Carolina Silverbell (Halesia carolina)
Native to the Southeast, Carolina silverbell is an elegant tree that offers clusters of bell-shaped white flowers that dangle just below the branch tips. In my new garden, they grow in abundance "over the wall," a natural woodland area beyond a retaining wall that slopes to the Reedy River in a series of natural and man-made terraces.
These understory trees, flourishing beneath towering hardwoods, have a distinctive zebra-striped bark, so I wasn't surprised by their mid-March blooms. They are a rare treasure, though, as they don't transplant easily and have exacting requirements, needing both moist soil and excellent drainage.
Little Sweet Betsy Trillium (Trillium cuneatum)
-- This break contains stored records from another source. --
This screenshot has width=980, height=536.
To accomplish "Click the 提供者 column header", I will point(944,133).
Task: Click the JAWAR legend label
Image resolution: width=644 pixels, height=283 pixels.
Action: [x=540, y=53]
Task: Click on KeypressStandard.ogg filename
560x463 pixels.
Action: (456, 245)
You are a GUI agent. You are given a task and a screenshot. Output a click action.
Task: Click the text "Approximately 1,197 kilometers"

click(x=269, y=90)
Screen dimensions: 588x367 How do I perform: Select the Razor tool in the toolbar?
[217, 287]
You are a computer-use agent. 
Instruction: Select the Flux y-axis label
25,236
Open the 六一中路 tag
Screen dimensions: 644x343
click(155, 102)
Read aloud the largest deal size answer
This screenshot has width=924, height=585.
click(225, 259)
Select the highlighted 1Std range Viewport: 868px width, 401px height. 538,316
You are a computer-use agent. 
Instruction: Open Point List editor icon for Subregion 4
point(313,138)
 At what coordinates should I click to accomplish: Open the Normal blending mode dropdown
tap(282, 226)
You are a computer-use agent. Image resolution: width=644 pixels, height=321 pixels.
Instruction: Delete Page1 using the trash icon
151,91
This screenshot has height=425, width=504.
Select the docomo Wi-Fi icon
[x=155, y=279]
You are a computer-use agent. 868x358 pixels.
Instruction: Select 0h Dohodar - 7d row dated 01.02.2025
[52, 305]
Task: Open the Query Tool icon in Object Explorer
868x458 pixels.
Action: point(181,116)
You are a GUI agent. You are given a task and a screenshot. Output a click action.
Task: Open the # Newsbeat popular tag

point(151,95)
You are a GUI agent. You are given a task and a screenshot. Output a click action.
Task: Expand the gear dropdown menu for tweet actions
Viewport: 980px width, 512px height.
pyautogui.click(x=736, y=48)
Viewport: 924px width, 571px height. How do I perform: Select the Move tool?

If you asked me the name of my favorite wildflower, I wouldn't miss a beat. I was thrilled to find little sweet Betsy trillium standing at her full height of 15-inches before the end of March. Each stem of this low-growing perennial herb is topped with a whorl of three mottled leaves and a single flower comprised of three erect, dark red petals. Like the halesia, trilliums grow best in shady, woodsy sites.
I found Little Betsy in the front garden first, under a stand of evergreen azaleas blooming in a shocking array of Easter-egg colors. She also struts her stuff "over the wall," in a dozen or more clumps, one of which has 18 blooms. Unfortunately, this area is also home to a number of exotic invasives, such as English ivy, and it will take years of persistence to eradicate them from what I hope will become a native-only garden.
Spanish Bluebells (Hyacinthoides hispanica)
Dotted in large groups in more than a half dozen locations in the front garden, Spanish bluebells kept me guessing at their identity until their distinctive flower spikes rose in soldier-like precision above strap-shaped foliage. Though the leaves began to emerge about the same time as the daffodil foliage in early February, the flowers didn't begin to open until the second week of April.
When they finally appeared, the cheerful blooms stole my heart. They resemble hyacinths, but with taller, looser flower clusters. Experts say they are one of the best bulbs for dry shade, which is good news, as they grow among hostas and ferns under a group of tall oaks and tulip poplars.